8.8 A word of caution regarding extrapolation
Logistic regression is relatively easy to implement. The 0s and 1s that it predicts for particular records are easy to interpret, but therein lies a pitfall: we may miss warning signs that our predictions are unreliable, due to extrapolation. Extrapolation occurs when a modeler attempts to predict a response value while using independent variable values beyond the range of data used to construct the model. This is dangerous, because the model only “knows” the relationships between the inputs and the outcome for the data that it sees during model fitting. The nature of that relationship may change at other ranges of values, so any model prediction based on extrapolated inputs would not be reliable.

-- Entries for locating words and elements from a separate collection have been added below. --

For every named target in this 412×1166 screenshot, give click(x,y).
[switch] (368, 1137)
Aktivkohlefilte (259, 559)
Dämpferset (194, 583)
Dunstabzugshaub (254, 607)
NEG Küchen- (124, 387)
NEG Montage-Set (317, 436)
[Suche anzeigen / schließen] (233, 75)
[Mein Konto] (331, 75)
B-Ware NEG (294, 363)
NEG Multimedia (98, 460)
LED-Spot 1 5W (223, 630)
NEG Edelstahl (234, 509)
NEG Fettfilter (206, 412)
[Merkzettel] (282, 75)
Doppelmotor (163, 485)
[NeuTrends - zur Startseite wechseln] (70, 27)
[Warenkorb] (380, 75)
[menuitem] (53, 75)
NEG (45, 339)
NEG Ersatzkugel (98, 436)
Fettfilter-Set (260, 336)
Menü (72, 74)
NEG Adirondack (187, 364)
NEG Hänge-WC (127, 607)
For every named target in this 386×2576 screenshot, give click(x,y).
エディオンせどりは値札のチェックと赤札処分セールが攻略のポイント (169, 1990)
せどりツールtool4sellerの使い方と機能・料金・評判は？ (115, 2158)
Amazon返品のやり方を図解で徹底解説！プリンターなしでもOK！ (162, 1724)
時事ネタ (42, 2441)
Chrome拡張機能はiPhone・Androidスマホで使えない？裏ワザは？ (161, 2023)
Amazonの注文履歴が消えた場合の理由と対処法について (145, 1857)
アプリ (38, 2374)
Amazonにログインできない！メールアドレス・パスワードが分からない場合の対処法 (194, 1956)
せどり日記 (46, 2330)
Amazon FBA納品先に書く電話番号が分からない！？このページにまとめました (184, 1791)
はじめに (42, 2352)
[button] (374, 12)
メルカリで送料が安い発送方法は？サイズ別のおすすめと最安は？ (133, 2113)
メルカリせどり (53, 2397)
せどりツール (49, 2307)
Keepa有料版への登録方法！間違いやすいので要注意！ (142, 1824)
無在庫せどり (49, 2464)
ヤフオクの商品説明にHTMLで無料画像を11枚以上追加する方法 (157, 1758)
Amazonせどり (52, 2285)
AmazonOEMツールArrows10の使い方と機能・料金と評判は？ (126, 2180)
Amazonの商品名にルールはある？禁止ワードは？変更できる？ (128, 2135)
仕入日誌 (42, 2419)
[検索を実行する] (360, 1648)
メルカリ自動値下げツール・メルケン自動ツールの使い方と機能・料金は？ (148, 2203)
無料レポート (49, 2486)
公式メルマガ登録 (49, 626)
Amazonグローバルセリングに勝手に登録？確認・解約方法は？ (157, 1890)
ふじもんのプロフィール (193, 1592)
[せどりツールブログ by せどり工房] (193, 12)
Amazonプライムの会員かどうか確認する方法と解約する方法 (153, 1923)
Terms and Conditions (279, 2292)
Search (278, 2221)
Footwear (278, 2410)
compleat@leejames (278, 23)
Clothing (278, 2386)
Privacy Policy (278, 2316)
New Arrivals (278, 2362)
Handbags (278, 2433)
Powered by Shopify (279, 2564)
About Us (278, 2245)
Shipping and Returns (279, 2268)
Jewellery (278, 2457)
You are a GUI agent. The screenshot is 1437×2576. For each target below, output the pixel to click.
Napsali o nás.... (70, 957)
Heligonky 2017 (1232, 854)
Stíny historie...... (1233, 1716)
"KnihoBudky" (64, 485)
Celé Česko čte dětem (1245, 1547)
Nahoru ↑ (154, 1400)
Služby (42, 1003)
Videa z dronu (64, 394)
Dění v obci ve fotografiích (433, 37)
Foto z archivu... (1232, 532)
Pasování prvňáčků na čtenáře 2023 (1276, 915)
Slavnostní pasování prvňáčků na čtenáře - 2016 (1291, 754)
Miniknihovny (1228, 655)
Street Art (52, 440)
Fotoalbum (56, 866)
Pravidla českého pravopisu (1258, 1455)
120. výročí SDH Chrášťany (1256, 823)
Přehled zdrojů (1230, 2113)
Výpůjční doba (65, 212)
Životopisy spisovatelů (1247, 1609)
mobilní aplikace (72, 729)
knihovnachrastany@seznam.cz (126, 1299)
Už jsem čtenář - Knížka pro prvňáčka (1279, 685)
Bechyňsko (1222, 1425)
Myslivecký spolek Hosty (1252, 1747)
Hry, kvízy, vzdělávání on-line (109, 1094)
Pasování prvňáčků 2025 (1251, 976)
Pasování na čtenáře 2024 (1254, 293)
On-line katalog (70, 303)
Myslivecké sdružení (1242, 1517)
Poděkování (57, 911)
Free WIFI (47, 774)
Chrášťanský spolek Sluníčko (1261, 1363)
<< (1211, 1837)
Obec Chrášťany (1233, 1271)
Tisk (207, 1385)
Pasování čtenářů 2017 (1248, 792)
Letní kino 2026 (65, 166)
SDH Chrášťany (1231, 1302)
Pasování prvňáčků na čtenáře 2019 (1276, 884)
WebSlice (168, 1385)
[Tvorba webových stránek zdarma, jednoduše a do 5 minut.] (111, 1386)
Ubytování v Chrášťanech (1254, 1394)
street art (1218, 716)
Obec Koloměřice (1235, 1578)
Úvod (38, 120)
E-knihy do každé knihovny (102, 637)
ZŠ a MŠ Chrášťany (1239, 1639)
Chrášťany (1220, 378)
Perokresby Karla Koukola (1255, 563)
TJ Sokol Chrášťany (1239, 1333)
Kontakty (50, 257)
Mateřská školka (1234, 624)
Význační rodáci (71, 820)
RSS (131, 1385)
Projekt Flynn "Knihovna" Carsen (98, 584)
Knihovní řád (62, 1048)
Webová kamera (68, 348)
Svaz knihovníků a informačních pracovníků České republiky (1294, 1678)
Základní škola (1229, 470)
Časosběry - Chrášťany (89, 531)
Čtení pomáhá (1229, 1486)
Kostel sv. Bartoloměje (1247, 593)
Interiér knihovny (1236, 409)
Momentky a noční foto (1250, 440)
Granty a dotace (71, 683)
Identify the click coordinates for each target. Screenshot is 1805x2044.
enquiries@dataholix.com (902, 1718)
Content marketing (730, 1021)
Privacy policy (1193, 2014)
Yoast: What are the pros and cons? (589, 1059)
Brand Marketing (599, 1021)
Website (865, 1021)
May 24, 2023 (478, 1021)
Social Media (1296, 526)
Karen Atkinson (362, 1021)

In general, this is much easier to catch when performing linear regression, which returns a numerical outcome. For instance, if we used a linear regression model to predict Lobster Land’s revenue based on visitor numbers, and our model predicted an all time high of $100 million in a single day, that astronomical figure would clearly make us sit up and take notice due to its improbability. Digging into the data a bit, we would find that some wildly out-of-range input values could have caused the model to deliver a predicted y-value that is orders of magnitude bigger than any true outcome for that variable.
We would not be able to spot problems caused by extrapolation so easily in a logistic regression model. Since the model only delivers 0s and 1s out categorical outcomes, and since the associated probabilities are range-bound as well, nothing would “scream out” to the modeler to indicate that an inappropriate input value had been used in a prediction. When making predictions, we should be mindful of the ranges for the variables used to build the model. It is less likely to be an issue in a scenario such as the one shown here – in which the training set and test set were partitioned from the same original, larger dataset – than in a scenario in which some new, outside data was brought in to be checked against an existing model.
Model accuracy can be improved by:
- Avoiding the ‘kitchen sink’ approach – Including all predictor variables in your dataset introduces ‘noise’ which reduces the model’s strength and obscures the meaning of the other features’ coefficient values.
- Eliminating predictor variables that are highly correlated with one another – keeping them makes it harder to know the true effect of individual predictors on the outcome.
- Keeping the model as simple as possible – If we hypothesize that the number of visits depends on whether a family has their own car, we could add an interaction term to the model to account for this condition. However, if this complex model performs roughly as well as a model without the interaction term when tested against the validation data, then the simpler model is generally preferred because this is easier to interpret, is computationally efficient, and prevents overfitting.
- Checking the dataset for class imbalance – If your dataset contains many more customers who churn than those who renew, then oversampling will be needed to prevent your model from being biased towards people who are likely to leave.